L’acronyme de leur association et leur esprit collectivement facétieux leur imposaient une réponse presque évidente : imaginer à leur tour une supercherie littéraire autour d’un auteur totalement inventé, une certaine Esther Montandon. L’année suivante, ils glissaient leur texte à Anna Pavlowitch, directrice du pôle littérature générale de Flammarion. La fille de Paul Pavlowitch, petit cousin de Romain Gary à qui le romancier avait demandé d’incarner un temps Emile Ajar, ne pouvait qu’être réceptive. Elle juge le texte assez convaincant pour le programmer à la rentrée littéraire 2016, sans entretenir de doute quant à son origine : une bande de jeunes Suisses capables d’être aussi graves que drôles devait se faire remarquer plus facilement dans cette rentrée qu’une auteure forcément impossible à présenter. Les ventes ont correctement suivi, à 2 000 exemplaires en France et 2 500 en Suisse romande, où 1 500 ventes suffisent à faire entrer un titre dans la catégorie des best-sellers.
Vingt auteurs
"Nos rencontres initiales remontent au prix interrégional des jeunes auteurs. Nous avons continué à nous voir, pour nous amuser, écrire quelques "cadavres exquis", et nous avons décidé en 2012 d’organiser quelque chose ensemble, autour de l’écriture et des performances collectives", explique Noémi Schaub, cofondatrice de l’Ajar avec Guy Chevalley (qui a depuis publié Cellulose chez Olivier Morattel, jeune maison suisse). "Nous sommes 20 maintenant, après le départ de 3 des 13 fondateurs, et l’arrivée de 10 nouveaux membres", compte-t-elle.

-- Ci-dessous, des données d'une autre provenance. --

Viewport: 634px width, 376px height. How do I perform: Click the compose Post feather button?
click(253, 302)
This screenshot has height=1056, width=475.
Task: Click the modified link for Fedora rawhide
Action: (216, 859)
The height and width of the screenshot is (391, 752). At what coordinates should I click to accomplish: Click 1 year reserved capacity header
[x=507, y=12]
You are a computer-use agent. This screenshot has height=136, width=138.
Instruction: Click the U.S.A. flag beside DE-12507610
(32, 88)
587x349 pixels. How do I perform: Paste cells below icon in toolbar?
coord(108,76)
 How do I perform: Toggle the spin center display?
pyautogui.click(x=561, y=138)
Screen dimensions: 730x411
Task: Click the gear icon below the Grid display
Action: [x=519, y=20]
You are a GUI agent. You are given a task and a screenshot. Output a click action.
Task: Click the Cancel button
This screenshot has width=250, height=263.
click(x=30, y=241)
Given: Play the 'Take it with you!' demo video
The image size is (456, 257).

Une douzaine d’entre eux ont été publiés à titre individuel, le plus souvent chez des éditeurs suisses. "Il n’y a pas de différence, nous avons créé une dynamique de travail, au lieu d’être jaloux les uns des autres, nous sommes heureux des succès, et nous espérons que les réussites des uns vont nous aider collectivement."
"Ils entretiennent un dynamisme joyeux, qui correspond à la scène littéraire de la nouvelle génération, à la fois détendue, sérieuse, créative, ludique, aimant les canulars, c’est de grande qualité", s’enthousiasme Lisbeth Koutchoumoff, critique littéraire au Temps. Fanny Wobmann, qui a participé au premier texte collectif, a publié en janvier Nues dans un verre d’eau, son deuxième roman chez Flammarion, après un précédent aux éditions de l’Hèbe. "Le manuscrit était très avancé lorsque Flammarion s’est intéressé à l’Ajar, mais j’ai pu avoir un contact direct avec Anna Pavlowitch et Alix Penent [directrice littéraire chargée des romans français]", explique la jeune romancière, par ailleurs auteure de théâtre.
Les droits d’auteurs du premier livre de l’Ajar financent l’association, en complément des 50 francs suisses de modestes droits d’entrée. "Nous souhaitons maintenant nous professionnaliser lors de nos interventions, notamment quand nous organisons des cessions d’écriture, on ne peut pas tout faire bénévolement", ajoute Noémi Schaub, par ailleurs coéditrice chez Paulette, une jeune maison romande qui diffuse sa programmation sur abonnement.